# The problem:
Word for word, copy out the records given below.

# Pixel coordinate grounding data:
○ ○ ○ ○ ○ ○ ○

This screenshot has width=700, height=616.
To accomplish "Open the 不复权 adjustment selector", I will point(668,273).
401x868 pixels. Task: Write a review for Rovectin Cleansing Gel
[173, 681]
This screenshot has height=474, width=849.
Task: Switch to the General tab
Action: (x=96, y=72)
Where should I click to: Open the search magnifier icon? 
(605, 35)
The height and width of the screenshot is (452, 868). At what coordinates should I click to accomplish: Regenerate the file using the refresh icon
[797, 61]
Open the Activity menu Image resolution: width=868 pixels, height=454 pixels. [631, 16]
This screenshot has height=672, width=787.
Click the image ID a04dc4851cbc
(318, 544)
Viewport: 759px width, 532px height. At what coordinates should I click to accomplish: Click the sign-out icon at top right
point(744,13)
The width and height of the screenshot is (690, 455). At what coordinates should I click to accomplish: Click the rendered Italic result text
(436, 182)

○ ○ ○ ○ ○ ○ ○

# Task response:
This screenshot has width=700, height=616.
To accomplish "Open the 不复权 adjustment selector", I will point(668,273).
401x868 pixels. Task: Write a review for Rovectin Cleansing Gel
[173, 681]
This screenshot has height=474, width=849.
Task: Switch to the General tab
Action: (x=96, y=72)
Where should I click to: Open the search magnifier icon? 
(605, 35)
The height and width of the screenshot is (452, 868). At what coordinates should I click to accomplish: Regenerate the file using the refresh icon
[797, 61]
Open the Activity menu Image resolution: width=868 pixels, height=454 pixels. [631, 16]
This screenshot has height=672, width=787.
Click the image ID a04dc4851cbc
(318, 544)
Viewport: 759px width, 532px height. At what coordinates should I click to accomplish: Click the sign-out icon at top right
point(744,13)
The width and height of the screenshot is (690, 455). At what coordinates should I click to accomplish: Click the rendered Italic result text
(436, 182)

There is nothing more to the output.